あなたは投げる時に声を出しますか?
投手の中に、球場に響き渡るような大声をあげながら投球する投手を見たことがありますか?
一大会に一選手ぐらいはいるでしょうか。
最近ではプロ野球選手でもテレビの放送中に見かけたりすると思います。
日本の伝統的なことで言えば、相撲でも勝ち名乗りを上げられる時に笑顔を禁止されるほど、あまり感情を表にだすことを良しとしない文化があります。
「気合が入りすぎ」、「声出しすぎ」などと、少し引いた形で見られることが多いでしょう。
では、この投手のピッチング中の声は身体の構造から考えた時には良いのか悪いのかどちらなのでしょうか。
声を出すのは理に適っている
投手がピッチング中に声を出すのは、実は理に適っている部分があるんですよね。
最近ではテニス選手などを参考にして、声を出すことを意識している選手もいるでしょうか。
しかし、なぜ良いのでしょうか?
良いと言われるからやるというのであったら誰でもできてしまいますし、偽情報にも惑わされてしまうことでしょう。
「野球肩革命所」では、技術向上の情報を伝えながらも、常に自分で考え検証する必要性を大切にしているので、「声を出すこと」の良さを考えていきましょう。
では、ピッチング中に声を出すことになんのメリットがあるのでしょうか。
ピッチングにおいてリリースするために、腹筋に力を入れる必要がある瞬間というのがあります。
その時に息を吸っていたらどうなるのでしょうか。
試してもらえれば分かると思いますが、息を吸いながら腹筋に力を入れるのは簡単ではないはずです。
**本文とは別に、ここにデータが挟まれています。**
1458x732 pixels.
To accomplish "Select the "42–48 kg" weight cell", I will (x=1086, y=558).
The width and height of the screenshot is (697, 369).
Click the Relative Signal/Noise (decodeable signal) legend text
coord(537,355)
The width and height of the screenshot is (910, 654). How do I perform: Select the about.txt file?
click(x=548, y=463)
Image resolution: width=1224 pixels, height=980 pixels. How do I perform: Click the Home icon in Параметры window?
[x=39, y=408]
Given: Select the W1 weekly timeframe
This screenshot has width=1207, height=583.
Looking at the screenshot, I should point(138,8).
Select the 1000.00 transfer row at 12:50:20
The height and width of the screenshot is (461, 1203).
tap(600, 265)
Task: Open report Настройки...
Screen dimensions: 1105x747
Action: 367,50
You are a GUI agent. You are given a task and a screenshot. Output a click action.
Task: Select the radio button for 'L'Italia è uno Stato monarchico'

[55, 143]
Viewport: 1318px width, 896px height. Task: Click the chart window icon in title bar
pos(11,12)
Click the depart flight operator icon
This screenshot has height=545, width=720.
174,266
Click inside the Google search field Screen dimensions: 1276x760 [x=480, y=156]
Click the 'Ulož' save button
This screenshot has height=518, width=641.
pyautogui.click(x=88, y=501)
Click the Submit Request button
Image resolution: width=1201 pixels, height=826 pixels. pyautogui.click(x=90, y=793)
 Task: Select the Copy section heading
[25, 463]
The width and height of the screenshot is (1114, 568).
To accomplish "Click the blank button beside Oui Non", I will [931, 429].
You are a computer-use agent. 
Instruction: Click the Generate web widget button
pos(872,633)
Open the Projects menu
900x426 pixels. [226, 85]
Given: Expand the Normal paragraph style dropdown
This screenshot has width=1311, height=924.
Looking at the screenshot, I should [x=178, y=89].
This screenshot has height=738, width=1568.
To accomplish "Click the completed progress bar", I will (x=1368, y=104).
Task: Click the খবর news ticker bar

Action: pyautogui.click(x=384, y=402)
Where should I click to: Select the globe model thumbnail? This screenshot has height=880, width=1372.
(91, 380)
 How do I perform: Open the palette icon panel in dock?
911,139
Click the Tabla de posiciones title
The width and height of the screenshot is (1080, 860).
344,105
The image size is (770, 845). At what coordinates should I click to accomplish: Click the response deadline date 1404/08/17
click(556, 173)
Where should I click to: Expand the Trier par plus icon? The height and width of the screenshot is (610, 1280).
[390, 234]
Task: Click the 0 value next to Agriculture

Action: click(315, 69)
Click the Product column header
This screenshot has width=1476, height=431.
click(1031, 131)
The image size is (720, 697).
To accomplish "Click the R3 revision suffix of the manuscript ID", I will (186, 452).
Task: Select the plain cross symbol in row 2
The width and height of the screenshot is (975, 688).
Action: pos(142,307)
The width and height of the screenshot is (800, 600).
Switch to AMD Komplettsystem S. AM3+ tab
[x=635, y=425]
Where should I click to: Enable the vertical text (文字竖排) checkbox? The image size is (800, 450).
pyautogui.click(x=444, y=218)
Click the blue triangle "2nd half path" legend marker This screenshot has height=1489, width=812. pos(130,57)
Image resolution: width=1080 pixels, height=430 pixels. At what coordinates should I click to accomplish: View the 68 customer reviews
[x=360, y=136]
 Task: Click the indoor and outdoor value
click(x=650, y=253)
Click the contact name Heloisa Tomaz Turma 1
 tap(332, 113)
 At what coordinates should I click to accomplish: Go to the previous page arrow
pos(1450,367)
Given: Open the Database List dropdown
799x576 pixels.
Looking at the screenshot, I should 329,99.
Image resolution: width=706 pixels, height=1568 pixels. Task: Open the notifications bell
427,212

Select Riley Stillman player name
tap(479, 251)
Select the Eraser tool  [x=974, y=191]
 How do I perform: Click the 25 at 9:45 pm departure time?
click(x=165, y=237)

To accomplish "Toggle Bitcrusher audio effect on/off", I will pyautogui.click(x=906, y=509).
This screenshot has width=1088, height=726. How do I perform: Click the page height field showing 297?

(決してできないわけではありませんが。)
息を吐くことで力を入れることができます。
つまり、この息をはく動作を、「声を出すこと」でアシストしているわけです。
リリース時にしっかり息がはけている証拠として声が出てしまっているため、ピッチング中に「声を出すこと」は人間の構造から考えれば正しいということになります。
なかなか力が入らず、息を吐きながら投球することができない、といった選手は、軽く声を出して投球してみるといいかもしれません。
きっと何か良いヒントがつかめるかもしれません。
「声を出すこと」と「呼吸」との関係
一般の方も含め、特にスポーツ選手に大切なことに呼吸法というのがあります。
女性やスポーツ選手は「胸式呼吸」の選手が多い傾向にあります。
胸式呼吸とは比較的に体幹の上の方で呼吸する呼吸法のことです。
女性は身体の特性上、胸式呼吸になりがちで、また、スポーツ選手は過酷なトレーニング等で胸式呼吸を強いられてしまいがちです。
しかし、パフォーマンスを高めるためには、横隔膜をしっかり使って腹式呼吸をしなければなりません。
それは腹式呼吸の方が、酸素を取り入れる量も多くなり、丹田に集中がいくためです。
また横隔膜をたくさん動かすことはスポーツの動作においても重要なポイントでもあります。(『打者にとって最も大切な筋肉は腕や脚なんかではありません ~バッティングに大切な筋肉~』)
下半身中心の動きをしたいのであればしっかり、横隔膜を動かしてお腹に集中できるような状態をいつでもできるようにしておく必要があります。
息を吐きながら投球することは、この腹式呼吸にも関わってくることなので、とても大切なことです。
そのために声を出すのであれば、どんどん声をだしていった方がいいと言えます。